Хотя наша потеря превышала убыль горцев в деле у Псахе, зато нравственный перевес был на нашей стороне. Мы явились там, где они нас не ожидали, и напали совершенно врасплох, как говорится. Узнай они днем раньше, во время рекогносцировки, о месте предполагавшейся высадки, то из трех рот едва ли кто бы возвратился на суда. С таким небольшим числом людей можно было рисковать высадиться в центре населения одного из самых воинственных и многочисленнейших племен Западного Кавказа, только рассчитывая на нечаянность и спешность нападения.
Высадкой 19-го июля была достигнута также и самая главная цель, какая предполагалась.
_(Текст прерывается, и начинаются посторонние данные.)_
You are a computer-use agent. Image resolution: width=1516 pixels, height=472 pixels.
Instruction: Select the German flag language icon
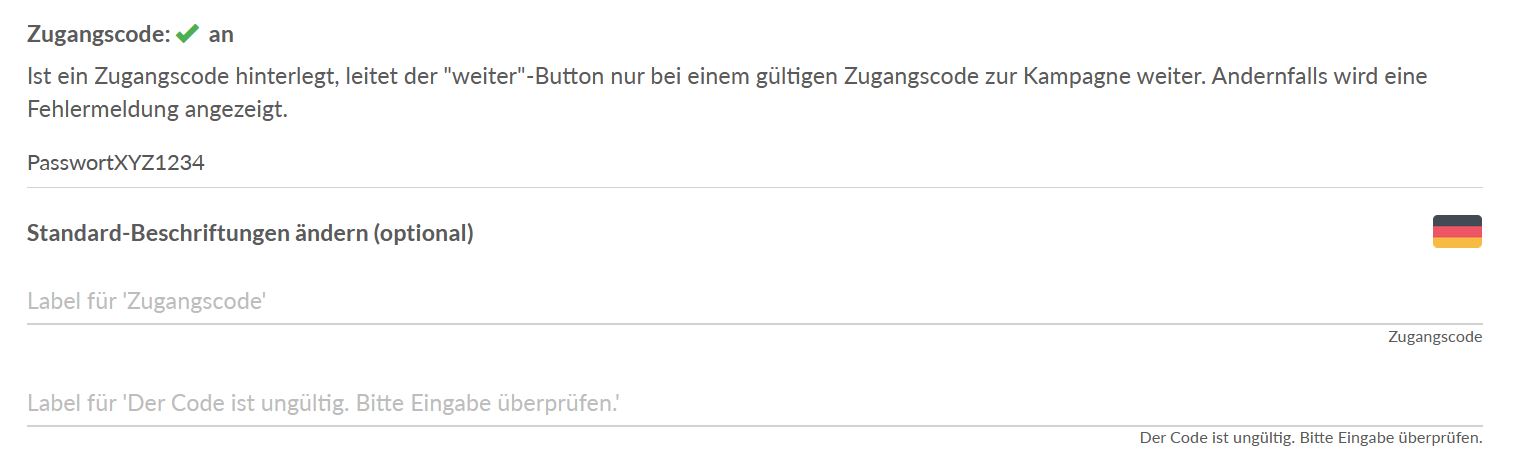[x=1457, y=231]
Убыхи, находившиеся с северной стороны хребта против наших отрядов, узнав о сожжении зданий «великого и свободного заседания», немедленно отправили в землю свою 80 всадников, которые привезли оттуда более 100 убитых и раненых. Они также приостановили высылку подкреплений, под предлогом, что русские крейсеры стали постоянно появляться у их берегов. Кроме того, у них начались частые возвращения из скопищ, сосредоточенных в земле абадзехов, и вследствие этого начались раздоры последних с убыхами.
Пока мы шли близ берегов земли джигетов, нас почти всюду встречали горцы, выглядывавшие из лесов. Они слышали канонаду и перестрелку и, видя пожар, выбегали к берегу, узнать, в чем дело.
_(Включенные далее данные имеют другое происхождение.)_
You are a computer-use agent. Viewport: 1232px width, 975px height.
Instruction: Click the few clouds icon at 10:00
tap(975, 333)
Часам к четырем пополудни мы прибыли в Гагры, где сдали убитых для отдания им последнего долга по обряду христианскому, а раненых в лазареты для лечения. Транспорт «Эльборусъ» на рейде укрепления не долго задержался и отправился в Сухум, так что к утру был уже там. Мы же выехали в 11 часов ночи; в Гаграх я пересел на «Туапсе». Для меня ночь прошла не совсем спокойно. Мне пришлось лежать рядом с ранеными азовскими офицерами, которых везли в Сухумский лазарет. Часов около 12-ти дня, 20-го июля, мы уже огибали Сухумский мыс и входили в бухту.
Сойдя на набережную, я узнал, что мою особу в городе считали убитою. Когда сносили с баркаса на пароход сотника Перетяткина, солдаты расположенные в Сухуме, почти все зная меня, по росту и цвету казачьего мундира, сочли азовского офицера за меня. Когда прибыл «Эльборусъ», то в числе списков убитых и раненых, разнесенных молвой по городу, значилось и мое имя.